Pulsed electromagnetic field therapy
Pulsed electromagnetic field therapy (PEMF) uses nonthermal electromagnetic waves delivered to tissue to stimulate bone and soft-tissue healing; reduce inflammation, swelling, and edema; and decrease pain.11 Studies using PEMF in human patients with OA have shown reduced pain and improved function.11,12 Studies in canine patients have reported beneficial effects of PEMF for postoperative analgesia, though there is currently limited evidence of PEMF for OA management in dogs.13-15
The Assisi Loop and Respond PEMF Beds are 2 examples of therapies that can be utilized by pet owners in the home environment. As with the discussion around PMB, there are differences in the wave form and parameters that are delivered with different devices, leading to the inability to broadly apply results.
Extracorporeal shockwave therapy
Extracorporeal shockwave therapy (ESWT) is a modality in which high-energy sound waves are applied transcutaneously to increase tissue cytokine and growth factor expression and reduce pain associated with chronic conditions. In vitro and lab animal models have shown potential benefits to articular cartilage following ESWT, and improvement in clinical symptoms of OA has been reported in humans treated with ESWT.16 Conflicting data exist for use of ESWT in dogs with OA.17
A pharmacologic option for managing OA in dogs
Polysulfated glycosaminoglycan (PSGAG) (Adequan; American Regent Animal Health) is approved by the FDA for the management of OA in dogs. The mechanism of action of PSGAG is primarily through inhibition of catabolic enzymes that degrade articular cartilage.18 No studies have demonstrated regrowth of hyaline cartilage. Therefore, the earlier it is given in the OA process, the more effective PSGAG may be at slowing the progression of OA and decreasing pain.18 PSGAG has been shown to decrease lameness, pain, and inflammatory markers of OA in dogs with clinical OA.19,20
PSGAG is labeled for intramuscular (IM) injection, though it is commonly administered by subcutaneous (SQ) injection to improve adherence and reduce the discomfort associated with repeated IM injections. The label dose is 4.4 mg/kg twice a week for 4 weeks. After this loading dose, many veterinarians will recommend weaning to the lowest effective dose for maintenance, though this is off-label use. Following IM administration, PSGAG reaches synovial tissue within 2 hours and persists in the joint for at least 3 days.21 The pharmacokinetics of PSGAG following SQ administration in dogs with OA are not known.
Joint support supplements
Oral joint support supplements
Oral joint supplements, also known as nutraceuticals, are not regulated by the FDA. Efficacy and safety studies are not required for commercial sale of these products. A plethora of human and veterinary products are available, but there is very little efficacy and even less or no safety data supporting their use.

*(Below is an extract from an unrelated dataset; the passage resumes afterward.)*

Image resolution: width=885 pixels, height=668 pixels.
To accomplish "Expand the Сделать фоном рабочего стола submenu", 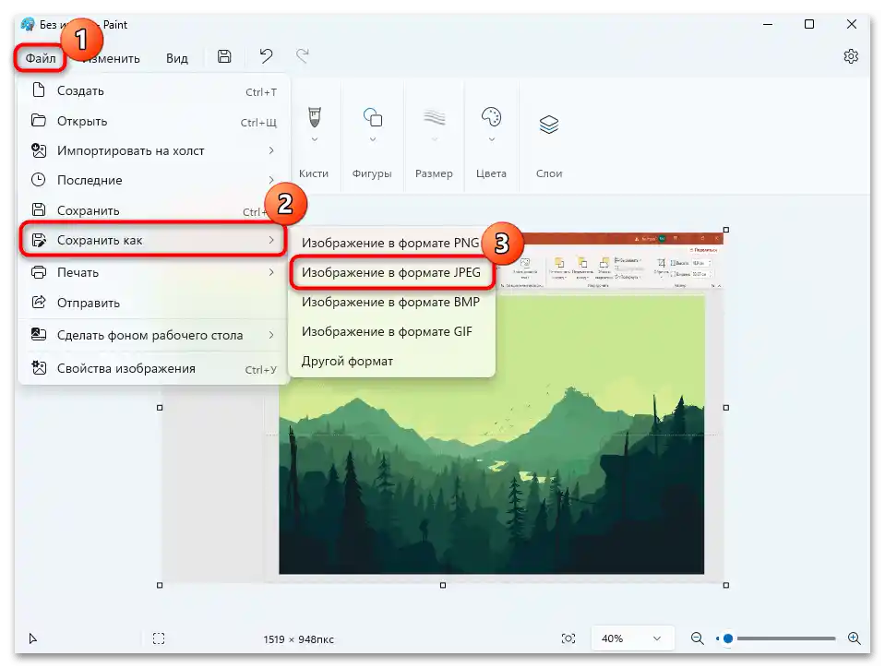I will click(x=152, y=334).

A recent meta-analysis of 72 research articles on oral joint supplements concluded that there is clinical efficacy for Ω-3–enriched diets, Ω-3 supplements, and, to a lesser degree, cannabidiol.22 There is weak efficacy of collagen. This study also found a very marked noneffect of chondroitin glucosamine nutraceuticals, which led the authors to suggest that these products no longer be recommended for pain management in canine and feline OA.22
Ω-3 fatty acids
Ω-3 fatty acid supplementation is a potential method of decreasing inflammation and pain associated with OA. Ω-3s can be provided through diets enriched with eicosapentaenoic acid and docosahexaenoic acid, natural sources (eg, anchovies or sardines), or fish oil supplements. The evidence for Ω-3 supplementation in dogs primarily comes from studies of therapeutic diets with high levels of supplementation and results are generally positive. These diets have been shown to improve weight-bearing, functional activity and reduce the amount of carprofen needed in dogs with OA.23-25 There is currently limited evidence with fish oil supplements or whole fish, so it is uncertain whether the same clinical results will be seen with these diets.
Intra-articular therapies
Intra-articular (IA) injections are usually recommended if noninvasive therapies are insufficient in reducing pain associated with OA.26 However, there may be some cases, such as elbow dysplasia, where IA treatment is recommended earlier in the disease process. There are several categories of IA therapy and new classes of products are being developed. No matter what product is injected, animals must be sedated for the procedure to ensure strict sterility and precise injection into the joint. The frequency of repeating injections will likely vary with the product used and even then, there are no clear guidelines in animals for frequency of treatment.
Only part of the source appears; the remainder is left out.